Whisper Transcribe

Things to Keep in Mind When Using Whisper:

If you are using Whisper for the first time, ensure you have internet connection so the model can download and install correctly.

Performance may vary significantly depending on the language being transcribed. For more info on the available models and languages, visit https://github.com/openai/whisper?tab=readme-ov-file#available-models-and-languages

Performance also depends on the Whisper model selected, as different models offer varying levels of speed and accuracy.

Whisper only supports translation from various languages into English.

· Some users have reported that the Turbo model does not perform well with translation tasks (https://github.com/openai/whisper/discussions/2363#discussioncomment-10816342), possibly due to its design focusing on speed over complex functionalities like translation, and since it isn’t trained on translation data, you’ll need to choose another multilingual Whisper model (like tiny, base, small, medium, or large) for better performance.

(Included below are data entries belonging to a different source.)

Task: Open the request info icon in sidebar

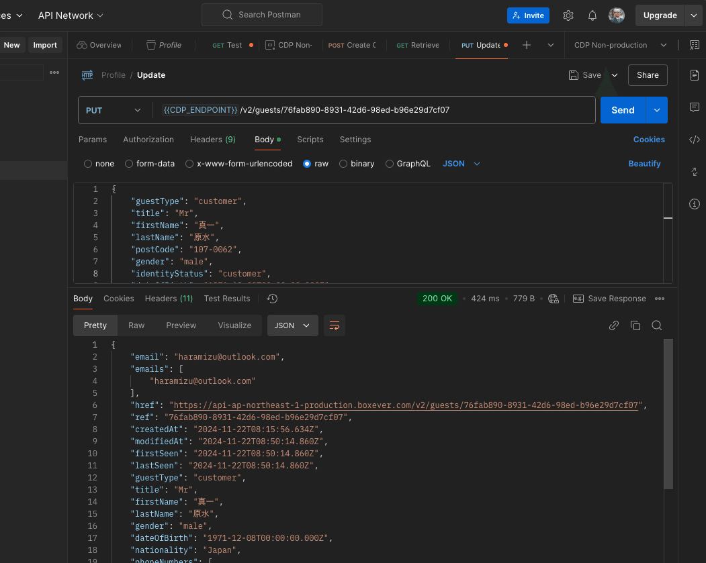Action: 695,204
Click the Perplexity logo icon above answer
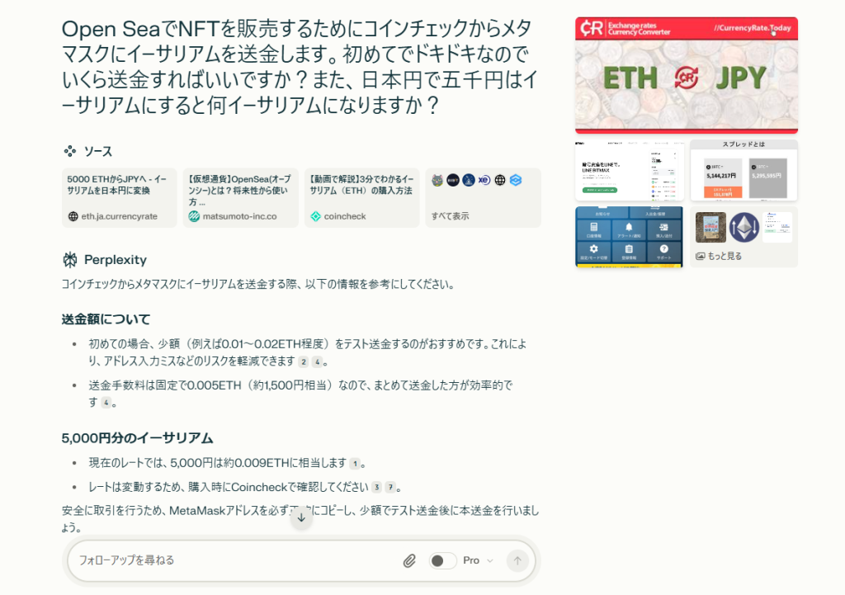Viewport: 845px width, 595px height. pos(69,260)
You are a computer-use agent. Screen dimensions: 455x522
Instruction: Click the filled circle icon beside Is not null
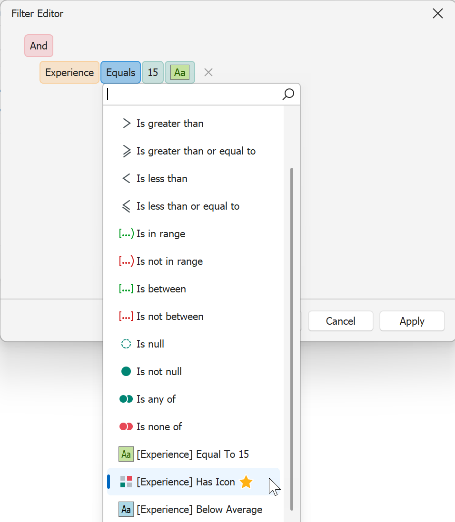(x=126, y=371)

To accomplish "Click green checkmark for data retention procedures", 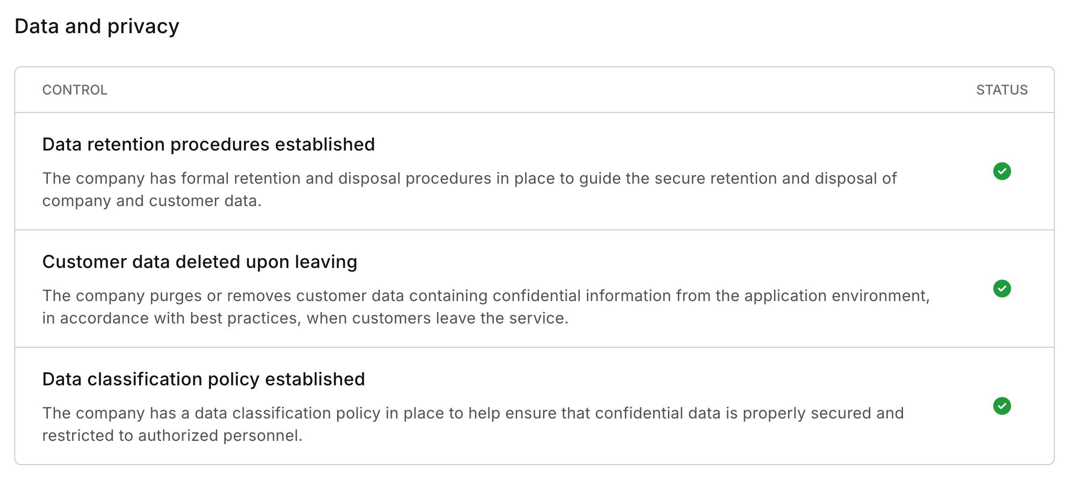I will pos(1002,171).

Transcription and translation quality will be influenced by factors such as audio clarity and context.

The CatDV Whisper plugin uses GPU acceleration on Windows for faster transcription and translation. If no compatible GPU is available, it automatically switches to CPU mode to ensure smooth operation.

GPU Support Notice

Windows: Whisper supports GPU acceleration via CUDA when using a compatible NVIDIA GPU. You can choose the version WhisperAI_Win_GPU.catdv to if you have a graphics card.

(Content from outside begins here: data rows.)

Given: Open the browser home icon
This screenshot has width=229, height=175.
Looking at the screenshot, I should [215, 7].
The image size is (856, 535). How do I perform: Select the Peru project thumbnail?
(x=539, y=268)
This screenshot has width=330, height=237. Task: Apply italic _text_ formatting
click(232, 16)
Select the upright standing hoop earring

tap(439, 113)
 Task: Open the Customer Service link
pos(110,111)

macOS: GPU acceleration is not supported now due to PyTorch’s limited support for Metal Performance Shaders (MPS). While MPS is still in beta, active development is underway to improve its stability and performance. Until full support is available, Whisper runs exclusively on the CPU on macOS.

Worker Action Settings

The settings available in the Worker Plugin are:

Model	Let you choose the transcription model to use, with options offering a balance between speed and accuracy. Tiny: Fast, low-resource, but less accurate. Base: Balanced speed and accuracy, good for most tasks. Small: More accurate, moderate speed. Medium: Accurate, slower processing, requires ~5GB VRAM. Large: Most accurate, slow and high-resource, requires ~10GB VRAM. Turbo: Fast and accurate, optimized for large workloads, requires ~6GB VRAM.
Language	Specify the source/spoken language. While Whisper can detect the language automatically, specifying it can help achieve faster, more accurate, and reliable translations, particularly in complex or noisy scenarios.
Marker Category	Allows you to define the marker category where the transcript will be published on the CatDV server.
Create Subtitle File(s)	Allows you to create a subtitle file as a sidecar for the transcription output. You can choose to generate an SRT or VTT file or leave the option unchecked if you do not wish to create a subtitle file.
Post Action	Translate to English – Translates the transcribed audio into English. Note: If you don’t enable “Translation” initially, enabling it later and resubmitting the clip will cause the job to redo “Transcription”.
Translation - Marker Category	Allows you to define the marker category where the translation will be published on the CatDV server.
Translation - Create Subtitle File(s)	Allows you to create a subtitle file as a sidecar for the translation output. You can choose to generate an _en.SRT or _en.VTT file or leave the option unchecked if you do not wish to create a subtitle file.